- _THE PROBLEM_
Pick each line containing the word "Delete" out of the data below.

- _SOURCE DATA_
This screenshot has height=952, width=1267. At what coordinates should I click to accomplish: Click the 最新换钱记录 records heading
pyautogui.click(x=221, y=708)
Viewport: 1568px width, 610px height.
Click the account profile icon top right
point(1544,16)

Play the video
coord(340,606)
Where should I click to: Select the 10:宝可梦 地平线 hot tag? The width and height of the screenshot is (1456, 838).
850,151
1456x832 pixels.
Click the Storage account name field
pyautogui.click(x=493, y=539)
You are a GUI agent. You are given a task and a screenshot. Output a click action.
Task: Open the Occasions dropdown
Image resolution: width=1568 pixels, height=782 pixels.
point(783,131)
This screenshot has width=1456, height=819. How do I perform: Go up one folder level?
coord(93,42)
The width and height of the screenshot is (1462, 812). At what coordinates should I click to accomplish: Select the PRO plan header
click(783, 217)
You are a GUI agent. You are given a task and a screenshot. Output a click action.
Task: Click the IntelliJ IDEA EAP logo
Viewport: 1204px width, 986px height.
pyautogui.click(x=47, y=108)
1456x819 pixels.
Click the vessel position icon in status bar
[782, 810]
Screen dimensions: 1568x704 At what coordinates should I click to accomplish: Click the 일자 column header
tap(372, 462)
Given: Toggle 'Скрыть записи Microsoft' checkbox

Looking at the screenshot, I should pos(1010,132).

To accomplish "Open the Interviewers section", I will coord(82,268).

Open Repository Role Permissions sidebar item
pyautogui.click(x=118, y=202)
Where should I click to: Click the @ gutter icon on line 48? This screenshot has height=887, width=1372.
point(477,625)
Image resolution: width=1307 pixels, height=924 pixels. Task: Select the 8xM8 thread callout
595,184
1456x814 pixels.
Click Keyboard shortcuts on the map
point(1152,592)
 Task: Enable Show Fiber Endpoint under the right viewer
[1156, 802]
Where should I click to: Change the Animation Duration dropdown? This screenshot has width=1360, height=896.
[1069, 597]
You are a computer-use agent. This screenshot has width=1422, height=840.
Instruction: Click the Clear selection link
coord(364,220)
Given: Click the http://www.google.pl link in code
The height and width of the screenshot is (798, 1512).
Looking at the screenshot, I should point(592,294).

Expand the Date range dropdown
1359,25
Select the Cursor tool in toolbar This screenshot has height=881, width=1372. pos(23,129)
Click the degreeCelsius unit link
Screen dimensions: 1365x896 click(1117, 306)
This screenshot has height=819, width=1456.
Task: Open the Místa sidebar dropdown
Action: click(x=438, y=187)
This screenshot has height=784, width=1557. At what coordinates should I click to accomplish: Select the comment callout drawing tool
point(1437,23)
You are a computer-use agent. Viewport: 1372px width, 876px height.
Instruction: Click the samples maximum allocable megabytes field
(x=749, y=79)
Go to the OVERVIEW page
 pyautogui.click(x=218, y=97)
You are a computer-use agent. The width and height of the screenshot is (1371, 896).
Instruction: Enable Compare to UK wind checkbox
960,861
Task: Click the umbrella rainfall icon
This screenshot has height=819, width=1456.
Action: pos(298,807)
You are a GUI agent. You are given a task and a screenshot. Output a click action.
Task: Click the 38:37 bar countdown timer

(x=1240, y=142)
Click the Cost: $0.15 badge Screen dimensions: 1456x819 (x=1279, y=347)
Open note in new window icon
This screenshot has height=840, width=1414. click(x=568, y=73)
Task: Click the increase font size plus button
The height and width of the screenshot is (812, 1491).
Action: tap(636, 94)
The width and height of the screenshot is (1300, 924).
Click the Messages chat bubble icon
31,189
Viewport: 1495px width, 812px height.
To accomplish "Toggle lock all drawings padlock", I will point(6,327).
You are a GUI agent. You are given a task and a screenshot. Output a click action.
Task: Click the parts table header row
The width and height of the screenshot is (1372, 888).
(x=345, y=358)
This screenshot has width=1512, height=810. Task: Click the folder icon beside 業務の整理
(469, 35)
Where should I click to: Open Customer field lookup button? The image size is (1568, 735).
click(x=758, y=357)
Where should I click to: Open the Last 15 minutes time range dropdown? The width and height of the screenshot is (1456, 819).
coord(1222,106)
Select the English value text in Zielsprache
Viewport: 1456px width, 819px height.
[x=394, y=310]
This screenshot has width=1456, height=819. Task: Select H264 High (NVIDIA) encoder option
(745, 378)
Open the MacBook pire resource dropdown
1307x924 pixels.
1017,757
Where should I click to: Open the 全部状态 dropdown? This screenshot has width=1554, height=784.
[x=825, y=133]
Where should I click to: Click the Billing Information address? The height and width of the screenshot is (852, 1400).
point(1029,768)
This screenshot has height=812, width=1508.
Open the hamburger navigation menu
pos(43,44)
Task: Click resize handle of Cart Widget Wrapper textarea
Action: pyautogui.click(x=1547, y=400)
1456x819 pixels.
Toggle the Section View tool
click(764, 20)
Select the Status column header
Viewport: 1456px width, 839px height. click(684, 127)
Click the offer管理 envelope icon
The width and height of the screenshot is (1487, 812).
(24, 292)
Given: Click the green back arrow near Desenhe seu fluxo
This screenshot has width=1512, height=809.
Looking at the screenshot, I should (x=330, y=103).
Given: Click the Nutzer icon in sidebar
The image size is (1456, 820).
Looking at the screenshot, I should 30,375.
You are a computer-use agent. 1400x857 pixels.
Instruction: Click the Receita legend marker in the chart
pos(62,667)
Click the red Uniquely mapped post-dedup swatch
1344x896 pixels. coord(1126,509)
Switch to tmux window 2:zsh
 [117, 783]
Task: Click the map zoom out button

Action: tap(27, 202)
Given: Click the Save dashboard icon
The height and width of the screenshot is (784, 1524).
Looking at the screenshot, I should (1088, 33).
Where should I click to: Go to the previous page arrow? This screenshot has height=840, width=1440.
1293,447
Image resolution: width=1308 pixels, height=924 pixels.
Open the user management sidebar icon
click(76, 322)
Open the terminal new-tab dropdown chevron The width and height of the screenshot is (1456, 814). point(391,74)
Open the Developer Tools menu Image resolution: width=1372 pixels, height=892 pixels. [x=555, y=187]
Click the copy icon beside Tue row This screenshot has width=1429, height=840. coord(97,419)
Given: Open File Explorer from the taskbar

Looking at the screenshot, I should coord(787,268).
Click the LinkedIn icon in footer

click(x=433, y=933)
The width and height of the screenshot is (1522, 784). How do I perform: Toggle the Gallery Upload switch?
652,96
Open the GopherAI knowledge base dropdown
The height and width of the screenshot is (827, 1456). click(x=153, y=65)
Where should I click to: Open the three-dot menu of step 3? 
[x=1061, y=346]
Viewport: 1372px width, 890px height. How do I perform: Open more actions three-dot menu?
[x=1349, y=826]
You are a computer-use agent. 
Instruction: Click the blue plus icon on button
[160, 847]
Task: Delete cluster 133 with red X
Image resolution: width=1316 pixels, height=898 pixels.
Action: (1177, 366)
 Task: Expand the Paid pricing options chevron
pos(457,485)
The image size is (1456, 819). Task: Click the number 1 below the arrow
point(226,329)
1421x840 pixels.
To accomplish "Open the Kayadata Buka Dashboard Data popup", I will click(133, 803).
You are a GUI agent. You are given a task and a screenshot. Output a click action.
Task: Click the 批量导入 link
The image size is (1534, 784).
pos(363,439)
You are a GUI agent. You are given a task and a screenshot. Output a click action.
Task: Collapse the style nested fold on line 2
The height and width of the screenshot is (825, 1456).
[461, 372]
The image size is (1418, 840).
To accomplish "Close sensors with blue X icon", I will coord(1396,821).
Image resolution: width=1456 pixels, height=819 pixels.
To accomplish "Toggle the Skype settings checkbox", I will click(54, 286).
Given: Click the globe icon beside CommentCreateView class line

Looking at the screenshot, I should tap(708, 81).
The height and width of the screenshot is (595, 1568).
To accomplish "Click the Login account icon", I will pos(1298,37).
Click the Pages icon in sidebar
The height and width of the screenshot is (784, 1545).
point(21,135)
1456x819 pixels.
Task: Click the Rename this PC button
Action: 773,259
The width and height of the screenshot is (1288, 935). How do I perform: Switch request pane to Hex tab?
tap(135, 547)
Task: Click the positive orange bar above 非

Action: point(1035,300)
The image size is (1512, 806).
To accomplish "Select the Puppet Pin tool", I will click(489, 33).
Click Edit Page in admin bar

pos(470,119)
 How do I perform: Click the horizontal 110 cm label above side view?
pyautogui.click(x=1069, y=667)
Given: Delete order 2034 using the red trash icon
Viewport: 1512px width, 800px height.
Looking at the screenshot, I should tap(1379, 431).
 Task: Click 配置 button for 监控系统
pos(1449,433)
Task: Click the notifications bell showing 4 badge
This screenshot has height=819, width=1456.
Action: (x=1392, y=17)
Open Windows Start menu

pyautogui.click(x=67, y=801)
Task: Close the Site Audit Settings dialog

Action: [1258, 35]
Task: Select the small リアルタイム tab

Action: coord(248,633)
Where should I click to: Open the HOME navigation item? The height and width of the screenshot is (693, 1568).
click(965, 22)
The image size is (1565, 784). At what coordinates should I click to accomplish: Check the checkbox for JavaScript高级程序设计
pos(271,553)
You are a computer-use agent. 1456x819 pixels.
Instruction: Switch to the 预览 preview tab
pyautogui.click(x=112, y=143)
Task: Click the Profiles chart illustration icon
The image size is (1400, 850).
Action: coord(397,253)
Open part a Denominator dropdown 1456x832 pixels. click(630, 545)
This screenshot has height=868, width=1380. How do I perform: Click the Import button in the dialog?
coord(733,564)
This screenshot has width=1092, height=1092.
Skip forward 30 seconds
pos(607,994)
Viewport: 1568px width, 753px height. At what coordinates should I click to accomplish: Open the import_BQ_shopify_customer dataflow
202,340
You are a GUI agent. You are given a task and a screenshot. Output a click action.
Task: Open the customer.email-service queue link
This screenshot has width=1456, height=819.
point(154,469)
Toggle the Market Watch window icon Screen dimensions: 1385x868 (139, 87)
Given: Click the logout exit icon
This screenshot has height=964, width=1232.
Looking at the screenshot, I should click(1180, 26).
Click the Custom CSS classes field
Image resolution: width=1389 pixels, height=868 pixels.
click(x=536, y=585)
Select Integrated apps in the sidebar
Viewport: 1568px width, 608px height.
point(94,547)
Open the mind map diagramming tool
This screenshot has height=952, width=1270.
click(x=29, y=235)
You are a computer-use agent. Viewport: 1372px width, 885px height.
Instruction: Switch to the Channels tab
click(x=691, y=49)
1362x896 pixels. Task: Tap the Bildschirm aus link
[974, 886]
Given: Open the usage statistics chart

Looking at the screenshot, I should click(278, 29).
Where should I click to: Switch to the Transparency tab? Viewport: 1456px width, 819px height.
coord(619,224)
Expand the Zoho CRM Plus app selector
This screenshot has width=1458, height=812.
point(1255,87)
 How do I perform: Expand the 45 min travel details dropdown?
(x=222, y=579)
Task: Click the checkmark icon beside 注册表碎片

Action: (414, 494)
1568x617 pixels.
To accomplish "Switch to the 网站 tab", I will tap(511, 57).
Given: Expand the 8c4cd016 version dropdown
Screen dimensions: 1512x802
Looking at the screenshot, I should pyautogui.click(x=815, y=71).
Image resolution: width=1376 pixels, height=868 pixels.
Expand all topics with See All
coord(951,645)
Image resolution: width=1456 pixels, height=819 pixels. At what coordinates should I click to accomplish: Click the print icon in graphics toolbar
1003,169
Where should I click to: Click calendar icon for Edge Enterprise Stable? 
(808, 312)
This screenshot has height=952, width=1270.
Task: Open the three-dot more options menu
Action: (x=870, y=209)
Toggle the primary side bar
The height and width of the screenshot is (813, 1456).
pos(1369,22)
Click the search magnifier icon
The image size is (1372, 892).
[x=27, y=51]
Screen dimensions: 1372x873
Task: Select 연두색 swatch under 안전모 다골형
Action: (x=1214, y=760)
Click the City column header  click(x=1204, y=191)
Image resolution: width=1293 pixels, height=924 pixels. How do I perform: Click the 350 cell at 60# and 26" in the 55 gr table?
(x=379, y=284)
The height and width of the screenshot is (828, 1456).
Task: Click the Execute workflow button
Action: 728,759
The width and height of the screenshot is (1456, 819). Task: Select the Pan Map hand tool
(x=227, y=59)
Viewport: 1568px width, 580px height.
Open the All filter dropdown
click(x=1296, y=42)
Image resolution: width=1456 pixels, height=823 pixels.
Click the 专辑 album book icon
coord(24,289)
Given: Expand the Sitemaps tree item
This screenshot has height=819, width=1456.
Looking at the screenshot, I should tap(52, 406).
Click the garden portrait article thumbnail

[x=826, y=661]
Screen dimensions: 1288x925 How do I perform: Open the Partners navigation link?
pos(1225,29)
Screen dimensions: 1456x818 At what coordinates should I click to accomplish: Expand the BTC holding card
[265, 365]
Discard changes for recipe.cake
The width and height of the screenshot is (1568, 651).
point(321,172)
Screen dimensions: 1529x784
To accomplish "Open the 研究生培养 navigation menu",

- _WRITTEN REPLY_
Task: Delete cluster 133 with red X
Given: Delete order 2034 using the red trash icon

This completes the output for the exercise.